DETAILED DESCRIPTION

Artificial intelligence techniques have been widely used for processing large amount of input data to extract categorical and other information. These techniques, in turn, may then be incorporated into a wide range of applications to perform various intelligent tasks. For example, deep learning techniques based on convolutional neural networks (CNNs) may provide trained CNN models for processing particular types of input data. For example, a CNN model trained for classifying images may be used to analyze an input image and determine a category of the input image among a predetermined set of image categories. For another example, a CNN model may be trained to produce segmentation of an input image in the form of, e.g., output segmentation masks. Such segmentation masks, for example, may be designed to indicate where particular types of objects are in the image and their boundaries.

A deep learning CNN model, may typically contain multiple cascading convolutional, pooling, rectifying, and fully connected layers of neurons, with millions of kernel, weight, and bias parameters. These parameters may be determined by training the model using a sufficient collection of labeled input data. Once a CNN model is trained and the model parameters are determined, it may be used to process unknown input data and to predict labels for the unknown input data. These labels may be classification labels, segmentation masks, or any other type of labels for the input data.
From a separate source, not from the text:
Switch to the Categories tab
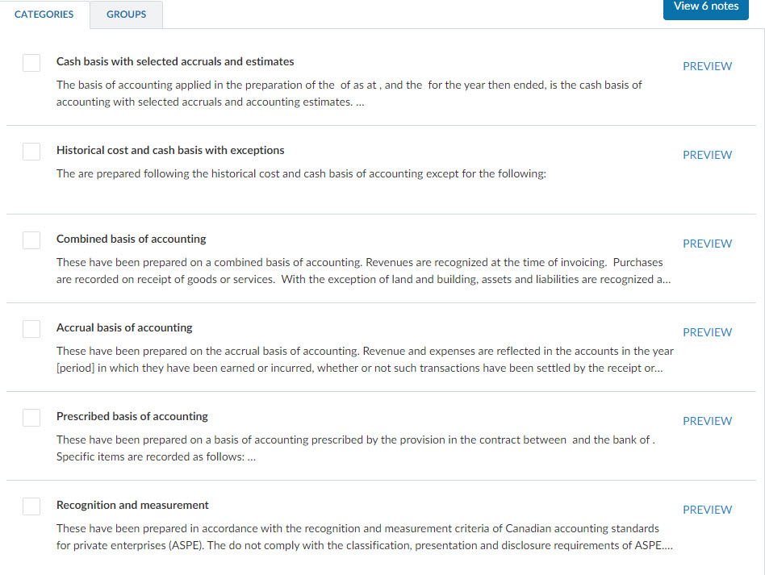pyautogui.click(x=44, y=15)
In a training process of a CNN model, each of a large number of labeled training datasets is forward propagated through the layers of neurons of the CNN network embedded with the training parameters to calculate an end labeling loss. Back propagation is then performed through the layers of neurons to adjust the training parameters to reduce labeling loss based on gradient descent. The forward/back propagation training process for all training input datasets iterates until the neural network produces a set of training parameters that provide converging minimal overall loss for the labels predicted by the neural network over labels given to the training datasets. A converged model then includes a final set of training parameters and may then be tested and used to process unlabeled input datasets via forward propagation. Such a CNN model typically must be of sufficient size in terms of number of layers and number of neurons/features in each layer for achieving acceptable predictive accuracy. The number of training parameters is directly correlated with the size of the neural network, and is typically extraordinarily large even for a simple AI model (on the order of millions, tens of millions, hundreds of millions, and thousands of millions of parameters). The forward and back propagations thus require a massive amount of memory to hold these parameters and extensive computation power for iteratively calculating states of a massive number of neurons.
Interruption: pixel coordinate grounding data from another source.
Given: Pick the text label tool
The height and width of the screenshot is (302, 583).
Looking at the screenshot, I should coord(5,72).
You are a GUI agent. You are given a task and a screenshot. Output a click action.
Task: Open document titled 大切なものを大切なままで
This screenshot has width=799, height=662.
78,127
The training process for a CNN model is thus typically handled by centralized or distributed backend servers having sufficient memory and computing power in order to train the CNN model in a reasonable amount of time. These calculations may be performed by special co-processors included in the backend servers that support parallel data processing. For example, a Graphics Processing Unit (GPU) with large embedded memory or with external memory connected to the GPU core via high speed data buses may be included in the backend servers and used to accelerate the forward/back propagations in neural networks, thanks to similarity in parallel data manipulation between graphics data and neural networks.

Once trained, a CNN model may be deployed in the backend servers and provided as a service, taking advantage of the memory capacity and the parallel computing power of the backend servers. The service would include forward propagating an input dataset through the layers of neurons of the trained CNN model to obtain an output label for the input dataset. Such a service may be provided to edge devices. Edge devices may include but are not limited to mobile phones and any other devices, such as Internet-of-Things (IoT) devices. These devices may be designed to handle limited tasks and with limited computing power and memory capacity, and thus incapable of efficiently performing forward propagation locally. As such, these edge devices may communicate with the backend servers via communication network interfaces to provide input datasets to the backend servers and obtained labels for the input datasets from the backend server after the input datasets are processed by the CNN model in the backend servers.
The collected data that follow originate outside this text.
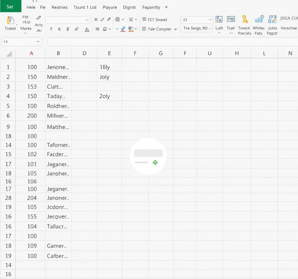
Task: Switch to the Digirst tab
Action: pos(129,7)
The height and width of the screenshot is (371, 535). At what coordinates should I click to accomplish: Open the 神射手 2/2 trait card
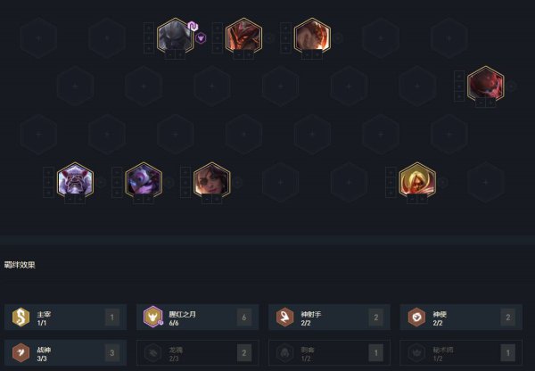[x=329, y=317]
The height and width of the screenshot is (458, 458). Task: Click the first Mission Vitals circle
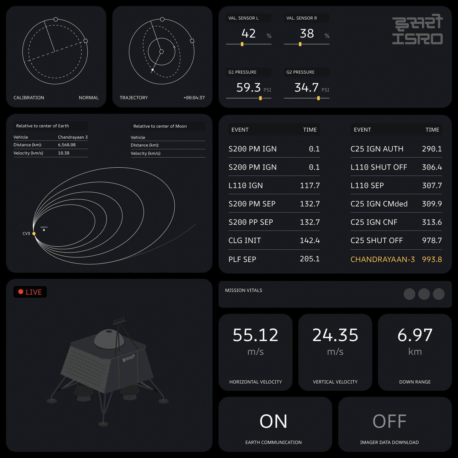409,294
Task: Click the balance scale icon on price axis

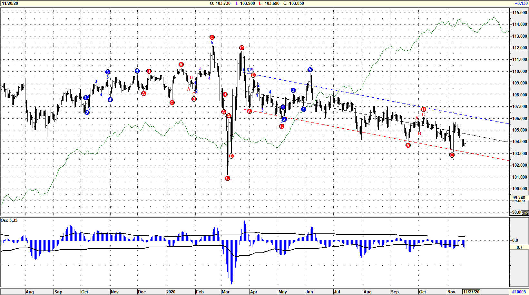Action: pos(525,212)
In many applications, local processing of the input data may be desired. For example, when an input dataset is large (e.g., high-resolution 2D or 3D images), transmission of the input dataset from the edge device to the backend servers may consume an unacceptable or unsupported level of communication bandwidth and/or power. Further, some edge devices may have only intermittent communication network connection or no communication network connection at all.

In such applications, the CNN model may reside on the edge devices. As such, the edge devices designed for these applications may include sufficient memories adapted to the needs for storing various types of model parameters of the CNN model. These memories may further be embedded with a CNN logic circuit on a same semiconductor substrate for reducing power dissipation, reducing latency, and increasing data access speed. These embedded memories may be of single type or mixed types, as disclosed, for example, in the U.S. patent application Ser. Nos. 16/050,679, 15/989,515, 15/838,131, 15/726,084, 15/642,100, 15/642,076 filed respectively on Jul. 31, 2018, May 25, 2018, Dec. 11, 2017, Oct. 5, 2017, Jul. 5, 2017, and Jul. 5, 2017, which are herein incorporated by reference in their entireties.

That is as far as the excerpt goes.